4 Responses to “Coleman & Meldrum Question Contactee Claims”

  1. shmargin responds:

    Only right feet huh? Could only afford one giant fake foot?

  2. DWA responds:

    “I’m always careful of two kinds of people, the debunkers who have no interest [in openly looking at the evidence] and the true believers who will not bring any critical thinking [to the inquiry].”

    Not sure I could have said it better.

  3. wolfatrest responds:

    Some people are so rigid in their thinking that to seriously consider the existence of a previously unknown hominid might give them reason to question other beliefs that they hold and heaven forbid that should happen. Other people want to believe in something so badly and have chosen Sasquatch(or whatever other cryptid has caught their fancy) that they will accept any and all supposed evidence as fact, no matter how inconclusive or far-fetched that evidence may be. Unfortunately, these tend to be the people getting interviewed.

  4. Bob K. responds:

    I guess two things occurred to me after reading this article:

    1) There is plenty of anecdotal evidence concerning the big fella stretching back centuries which tells me that there is enough smoke for a fire to be burning.
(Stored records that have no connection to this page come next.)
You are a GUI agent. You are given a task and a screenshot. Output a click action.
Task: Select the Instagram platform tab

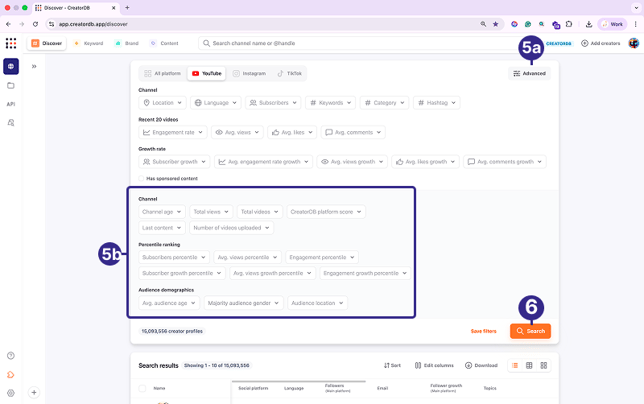[249, 73]
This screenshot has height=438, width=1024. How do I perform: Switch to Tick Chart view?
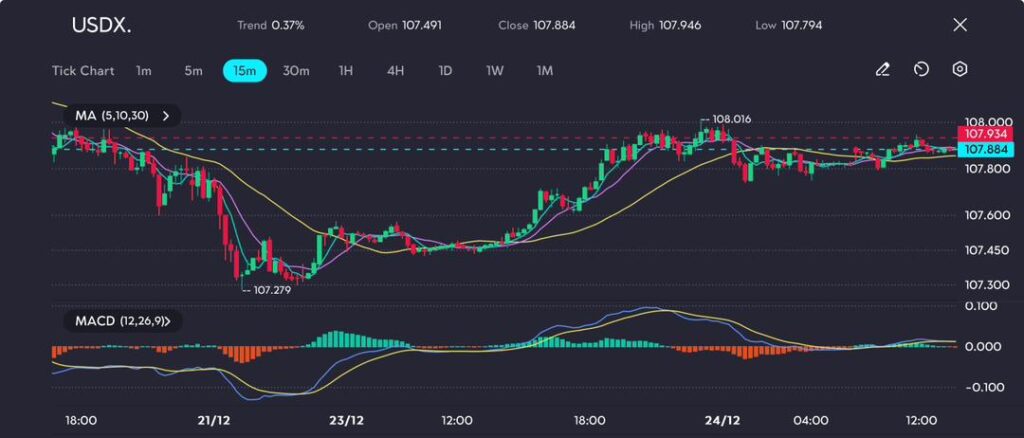(82, 71)
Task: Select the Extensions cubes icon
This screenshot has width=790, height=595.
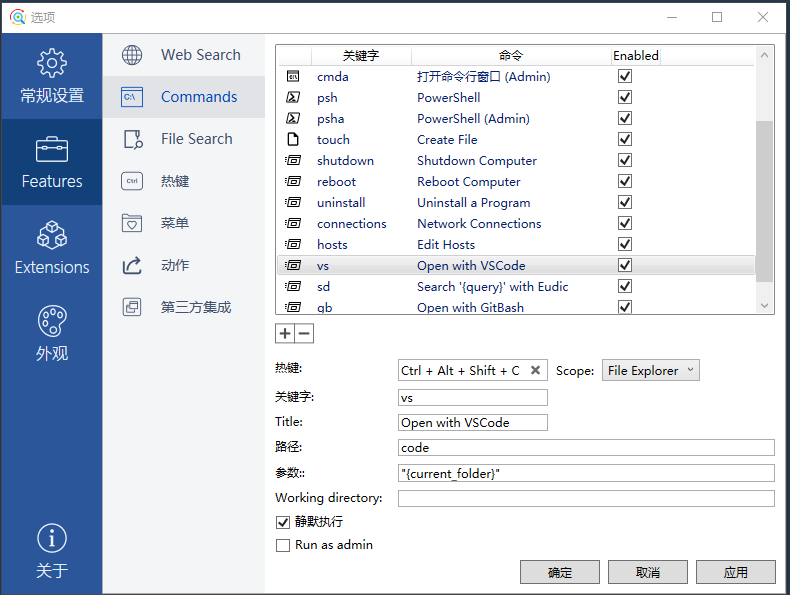Action: [x=52, y=237]
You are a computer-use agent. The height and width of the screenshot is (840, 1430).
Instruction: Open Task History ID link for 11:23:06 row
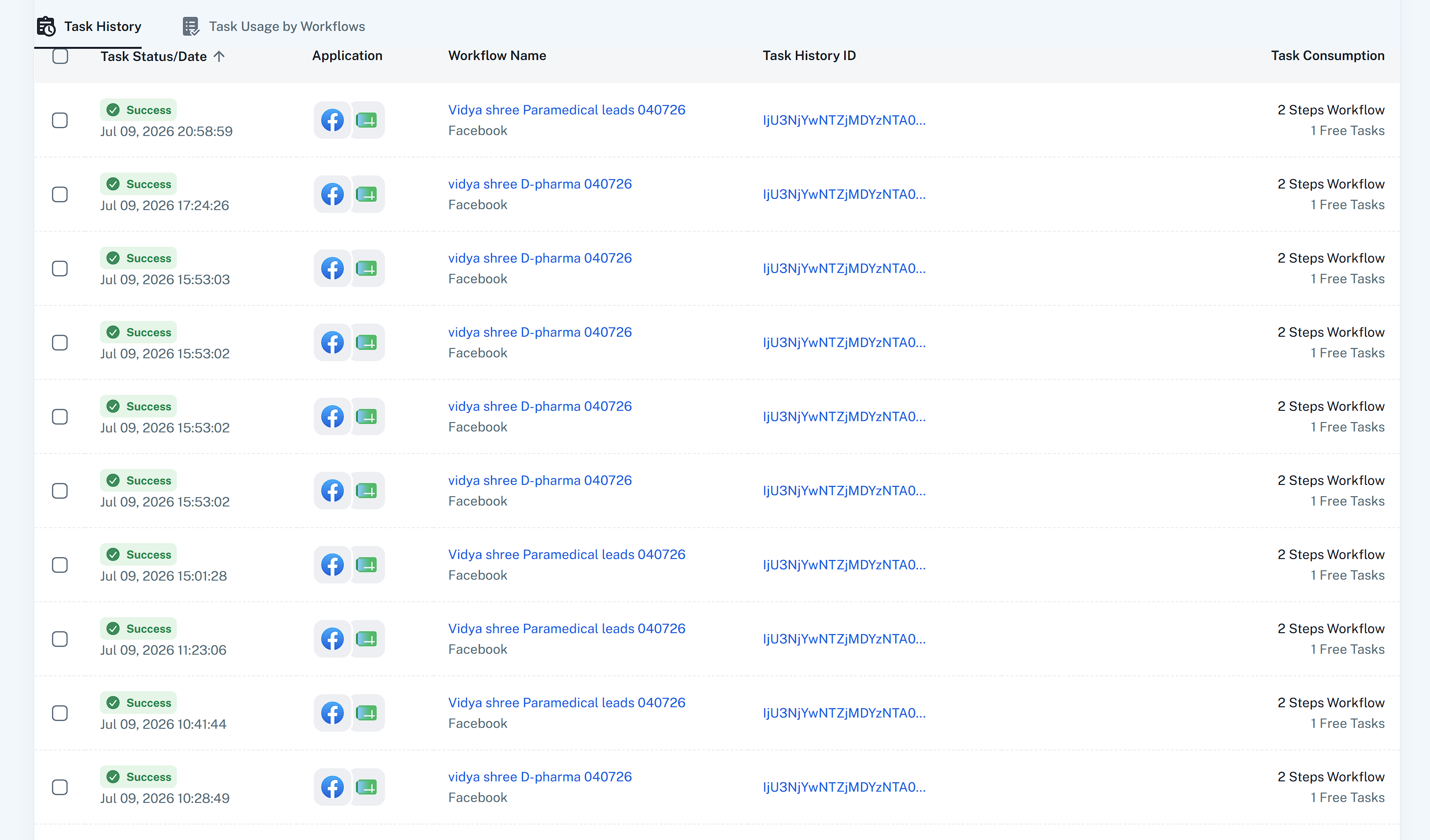pyautogui.click(x=844, y=639)
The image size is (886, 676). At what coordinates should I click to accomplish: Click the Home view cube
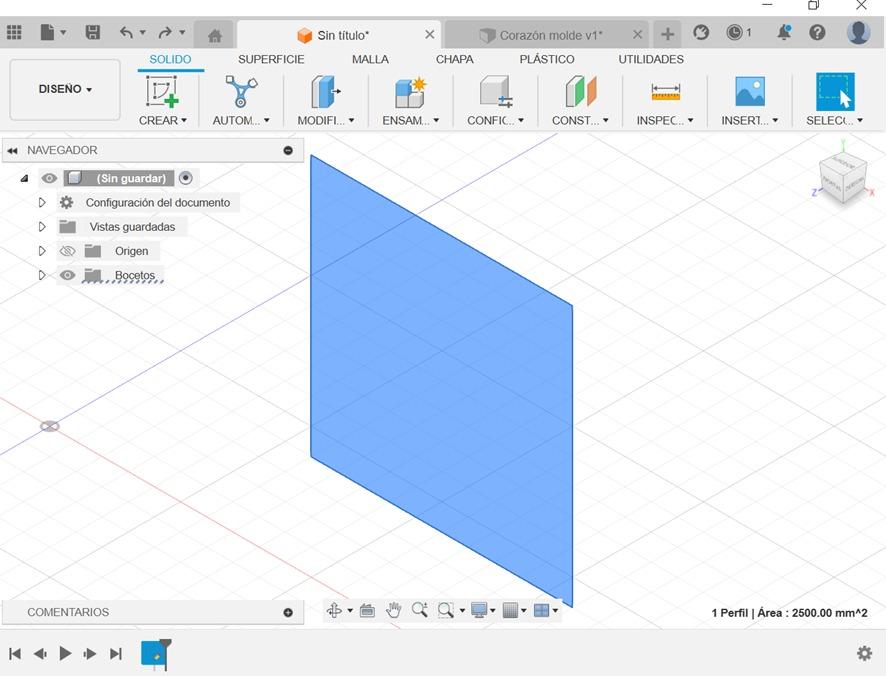coord(842,179)
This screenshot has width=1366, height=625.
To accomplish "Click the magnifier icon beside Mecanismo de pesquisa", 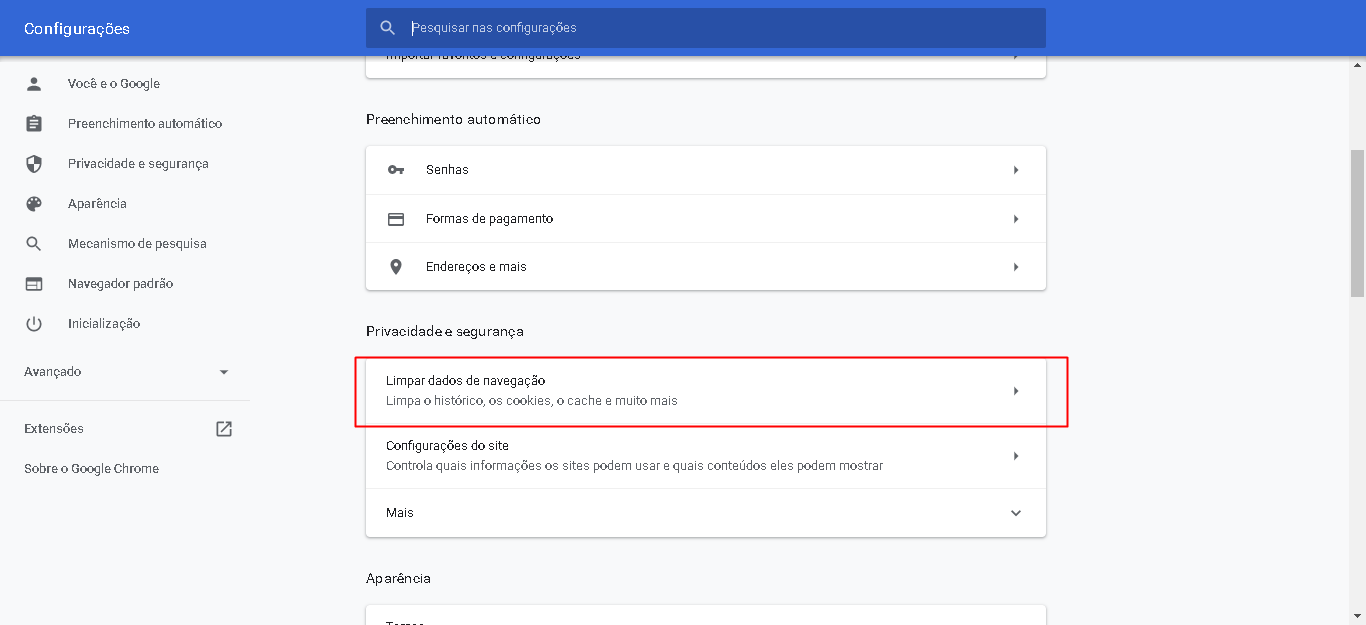I will [34, 244].
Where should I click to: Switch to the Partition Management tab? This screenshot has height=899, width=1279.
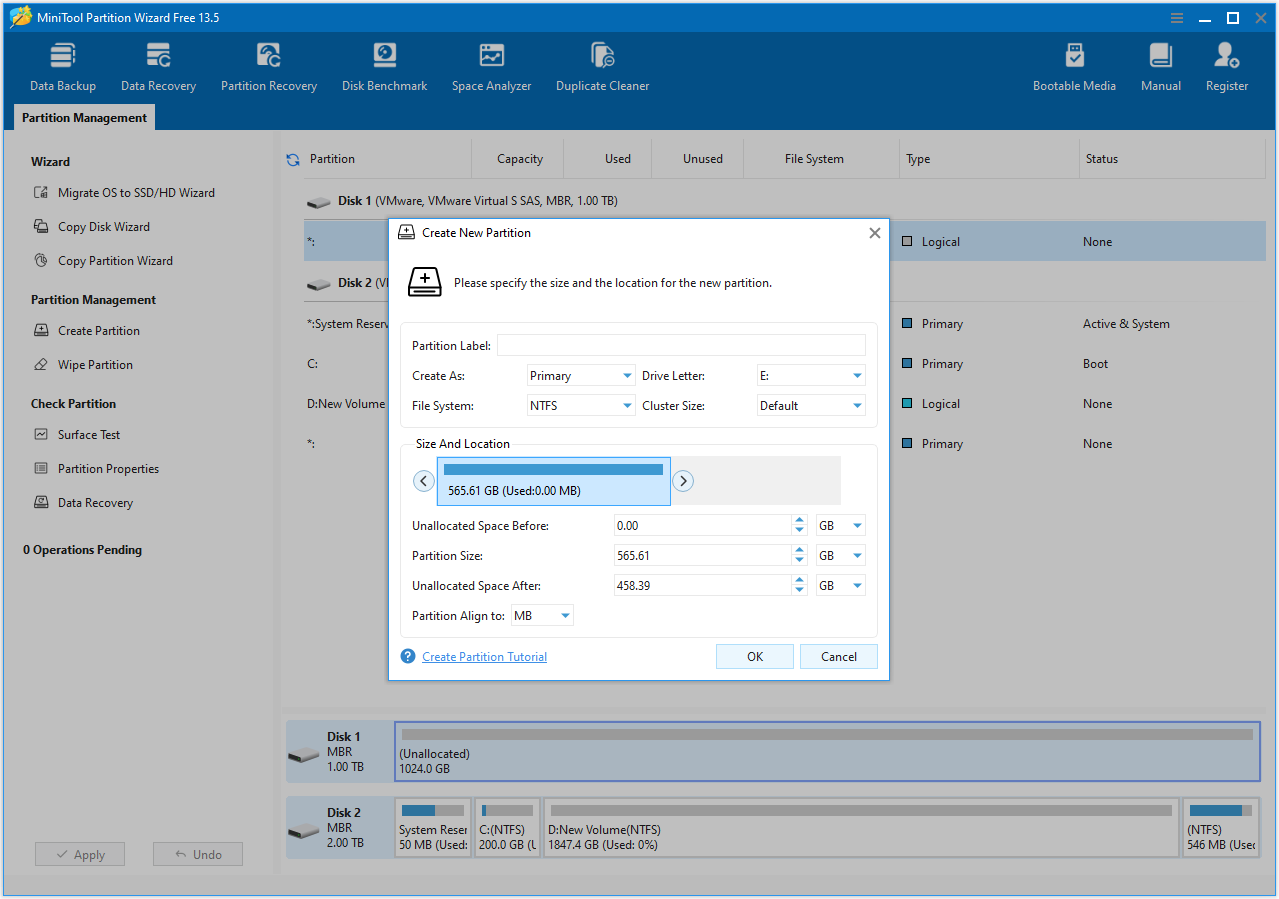click(x=83, y=117)
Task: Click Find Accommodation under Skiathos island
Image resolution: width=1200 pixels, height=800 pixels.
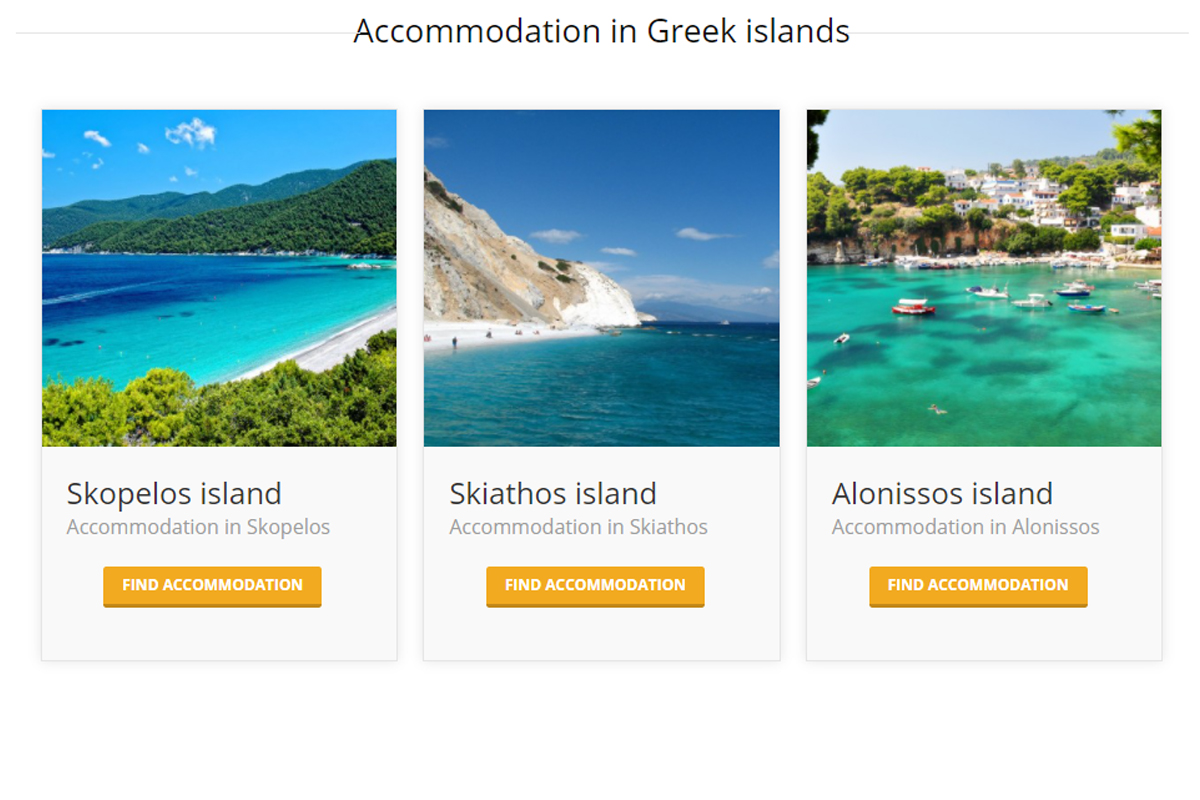Action: [595, 586]
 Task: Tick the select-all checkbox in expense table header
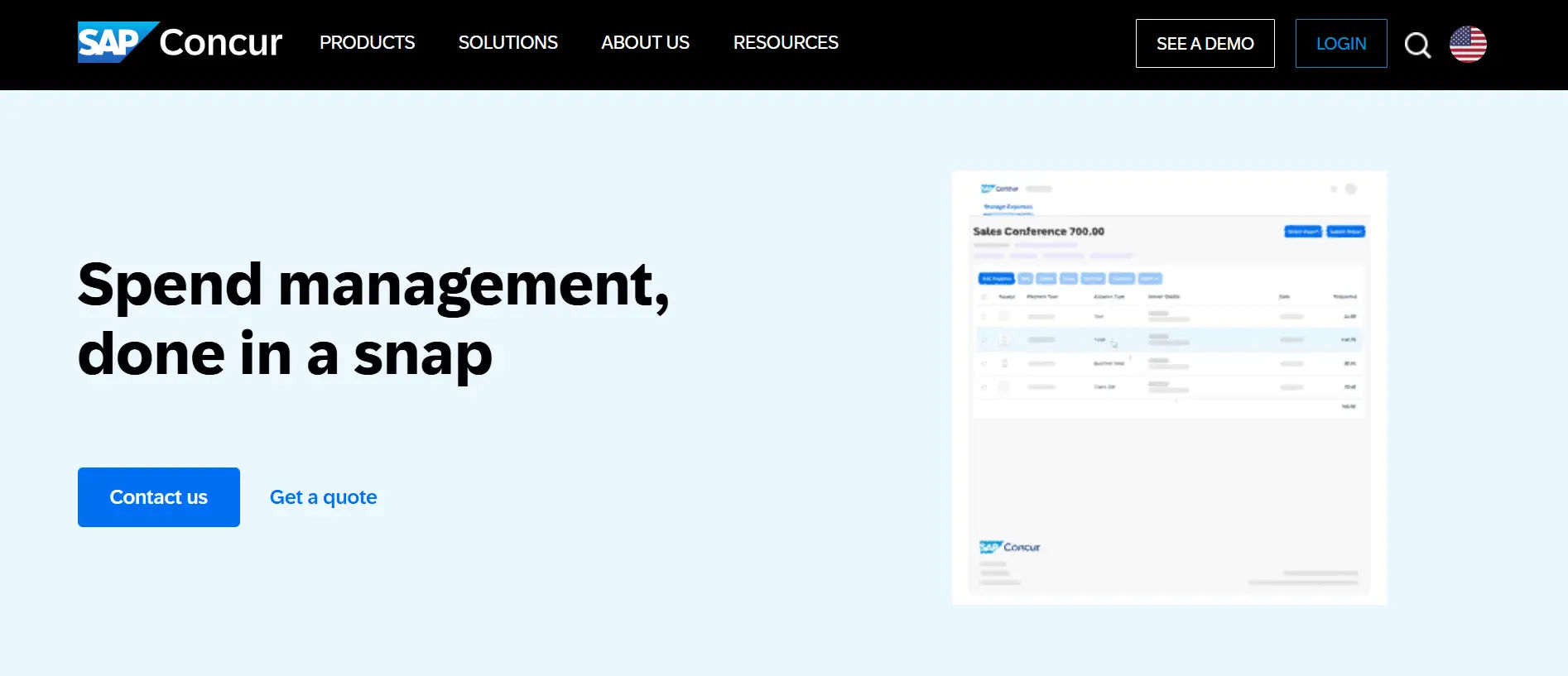(x=984, y=296)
Without any proof at all (as is conspicuously lacking in almost all contactee claims), contactee claims are nothing more than anecdotal. The only difference is that these claims are a good deal more extraordinary in nature than the more garden variety “I saw an approximately eight foot tall creature covered with black/brown fur walk slowly across the road within twenty yards of my vehicle and disappear into the brush last Thursday evening at eight o’clock” accounts. So then,

    2) – in such cases the old maxim applies; extraordinary claims require extraordinary evidence.

    I can’t recall ANY contactee providing even a decent shred of evidence let alone extraordinary evidence (perhaps someone can correct me on this point if I am mistaken).

    And so, contactee claims are, in the end, just more anecdotal evidence. Believe ‘em or not. And since these extraordinary claims are rarely accompanied by any evidence at all – let alone extraordinary evidence – acceptance of the veracity of these accounts becomes a matter of faith.

    Nothing wrong with an intelligent faith, IMHO. It’s BLIND faith that’s problematic.